Ana scosse la testa. «No, Majestad. Ma mio marito è convinto che...»

«Ah, vostro marito!» Filippo gettò la testa all'indietro sghignazzando. Era quello che aveva sospettato, dopotutto, e a causa della collera finì persino per scordarsi del plurale maiestatis. «Dovevo immaginarlo! È lui che vi ha mandato qui, non è vero, Ana?»

Le labbra della principessa si incrinarono in una smorfia stizzita. «Non è affatto così, Majestad, sono qui per mia volontà. Io voglio solo riferirvi ciò che mio marito ha pensato riguardo al...»
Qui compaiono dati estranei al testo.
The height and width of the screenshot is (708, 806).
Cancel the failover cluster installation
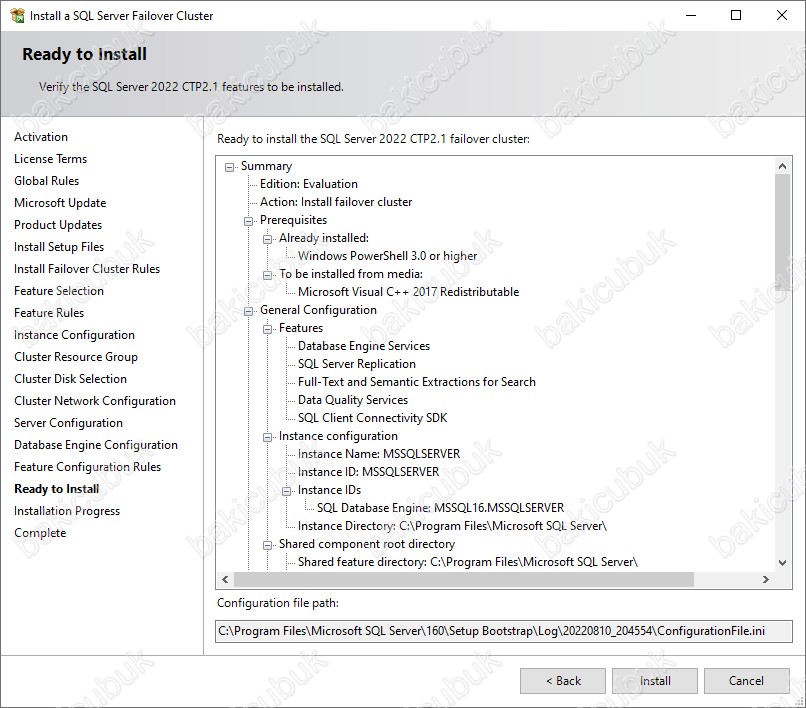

«Non mi interessa, Ana, non mi interessa!» Filippo indicò le finestre simmetriche del palazzo sollevando il bastone. «Se il principe d'Eboli crede di poter insinuare il dubbio nella mia mente usando voi come bocca parlante si sbaglia di grosso! Io mi fido dei miei sudditi. Ho fiducia in loro perché loro ne hanno in me, e tanto basta! Escobedo, Carrasco e perfino vostro marito sanno bene che sono arrivati tanto in alto solamente grazie alle mie navi! Loro si sono arricchiti attraverso la mia spedizione!»

Ana lo guardava sconvolta, quasi ansimando. «Ma non capite, Majestad...? È proprio questo il punto... Voi non...»

«Ah, io non capisco, dite?» Filippo si ravviò con rabbia i folti capelli biondi. «Sono riuscito ad appropriarmi di uno dei regni più potenti d'Europa, e voi ancora mi trattate come uno sciocco!» Si voltò di scatto, deciso a ritornare a palazzo; ma, poco prima di imboccare il viale, le si rivolse per un'ultima volta: «Non osate mai più parlarmi in questo modo, Ana. Sono il vostro re, non un sostituto di vostro padre, e nemmeno di vostro fratello. Vedete di non dimenticarlo.»